Friday, January 22, 2016

How to set up a bicycle for commuting - brakes, gears, tires and more


Commuting is becoming more and more popular but many bicycles are not exactly set up for it. If you have a lot of money, you can buy a custom made commuter bicycle, which can cost you 2000 usd/ 1800 eur easily.

If you don't want to spend that kind of money and you have a good bike already at home, here are some suggestions to make your bike ready for the long haul.

 - Bicycle computer
  • this is extemely important since it helps you track how many miles you are travelling. Calories and average speed is fun, but knowing how many kilometers you've done on your cassette, chain and tires allows you to prevent reliability issues and keep you happy
 - Brakes
  • buy some wet-weather brake pads. They work great during dry times aswell, but especially well in wet conditions
  • replace cable housings. Instead of having 3 separate pieces of cable housing, remove them and put 1 long housing piece instead. The brakes may feel a little bit „squishy“ but all that dirt, water and other garbage is kept out and the brakes work really well for a long time. Also, if you want to make sure it works well without corrosion put a few drops of wet weather chain lube in the cable housing when assembling.
  • Replace cables with either stainless ones or teflon (PTFE) coated ones. This makes a huge difference in reliability and allows the cable to slide better inside the cable housing.
 - Gears
  • having 30 speed gear system is fun, but also needs you attention more often.
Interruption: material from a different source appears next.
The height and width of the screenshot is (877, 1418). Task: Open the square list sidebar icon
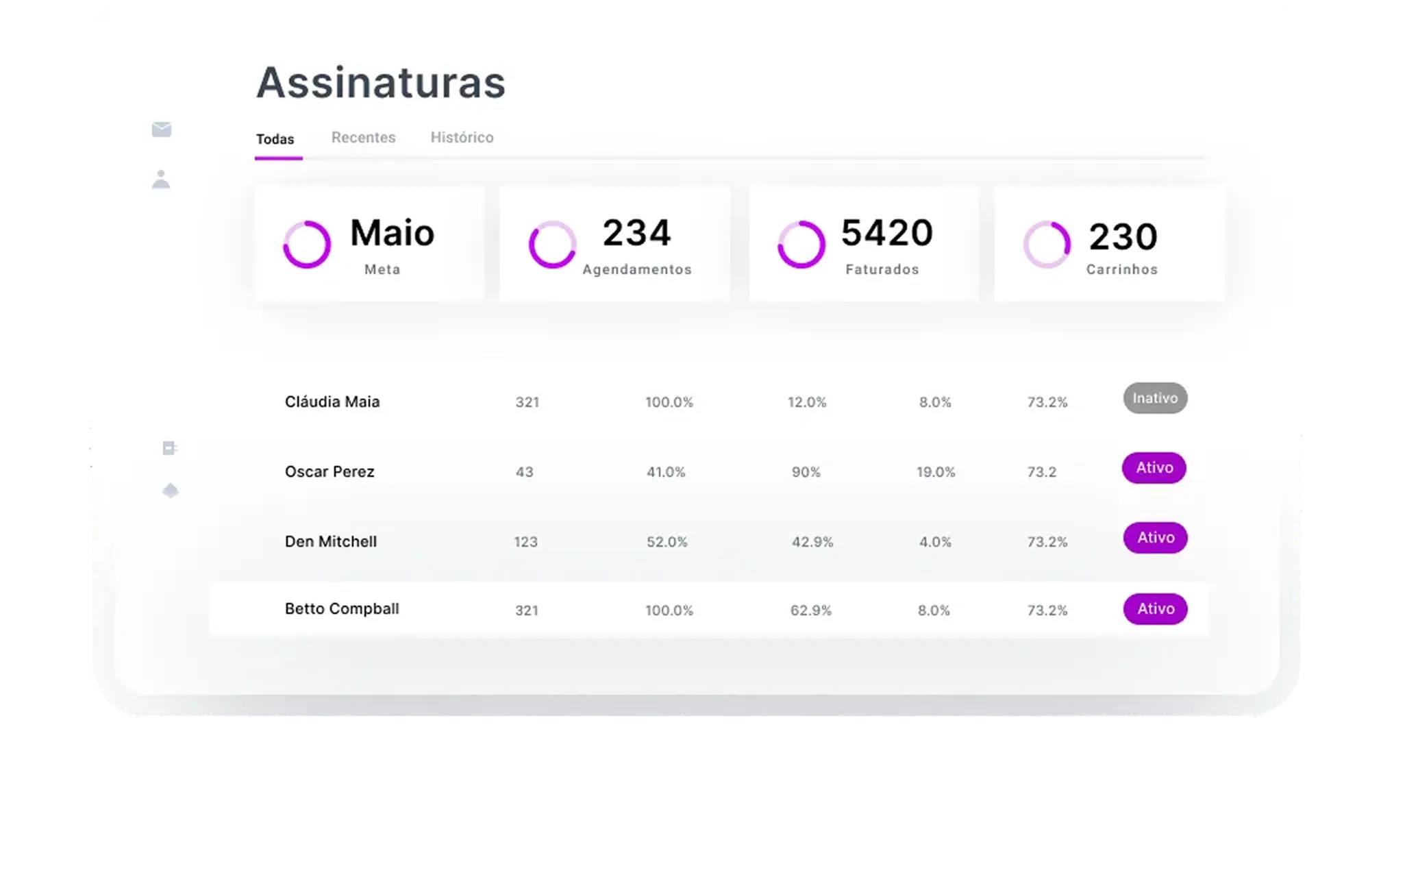coord(169,448)
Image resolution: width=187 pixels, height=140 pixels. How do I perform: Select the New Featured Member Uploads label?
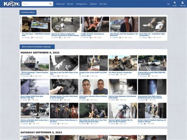pos(37,47)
Having a computer to record your kilometrage can help prevent serious issues down the line.
  • When changing a chain which has done 1500km or even more, consider changing the cassette aswell. When a new chain is put on an old cassette it can cause the chain to skip over the gears(due to the cassette being worn to a different profile) and also premature heavy wear (you might only get 750km out of the new chain, instead of 1500km).
  • I've seen well maintained gear trains which have done 2500km+ and the gears dont skip and cassette looks fine (even though the chain is stretched). I've also seen poorly maintained gear trains which have done barely 1000 km and need to be replaced due to the fact that the owner had not put any oil on the chain, cleaned to chain or adjust gears so they run properly.
  • For wet season get wet weather chain lube, for dry weather get dy weather chain lube. Check your chain every 2-3 weeks to see how it's doing.
  • Properly adjusted and tensioned gear train should work really well for a time – get it checked at least every 6 months or so. Having properly adjusted gears increases efficiency and keeps the whole system from wearing down too soon. Also it sounds nicer :)
 - Tires
  • consider investing into quality tires that can run you for a long time without flats and without wearing out. Schwalbe Marathon Plus tires are in my opinion still the best tires out there. While they cost around 50 usd / 45 eur per tire, they havea a guarantee of 5 years, 5000km. I worked for a bicycle rental shop a few years back and after switching all their bikes over to Marathon Plus tires, they went from ~100 flats per year to 2 flats per year. One of those flats was caused by a 4 inch nail
  • having quality inner tubes can make a huge difference if you can't get quality puncture proof tires. Regular inner tubes have a side wall thickness of about 1.25-1.5mm which is okay for most uses. For extra protection consider getting DH (downhill) rated inner tubes. They have a wall thickness of 4-5mm and come in a lovely green color. They are practically impossible to break and when combined with puncture proof tires, they are the the best option out there.
  • Don't get tubeless(unless you run them with inner tubes)
 
 - Good practices on grease usage
Grease holds a very important place in bicycles, it is used to protect bearings (headset, hubs, bottom bracket) and other mechanisms( shifter bodies etc). The type of grease is as important as it's use.
Grease also helps to keep away corrosion and keep parts moving freely (so parts do not get stuck)
Using grease that is meant for bearings is acceptable but it is always recommended to use special grease for bicycles. Usually bicycle grease runs in faster and is a bit more weather resistant.
On top of having regular grease, there are also speciality grease available for performance hubs, ceramic bearings, suspension fork seals and for shifter bodies (internal mechanisms).
When I rebuild a hub, I generally put more than less grease in for several reasons – it will protect the ball bearings, it will help the hub run longer(without wearing out) and keep corrosion away. I should point out that having the bearings submerged in grease is a total overkill aswell – it will initially be less efficient and takes longer to run a hub in.
If you are using your bicycle every day for the whole year (snow, rain etc) I would actually look away from bicycle grease and focus on marine grade bearing grease. It's very resistant to salt found during the winter and has a nice blue/red color. While the marine grade grease takes longer to run in, it lasts longer and can last up to 2-3 years before needing to be changed out( assuming you travel atleast 4000-5000 km per year).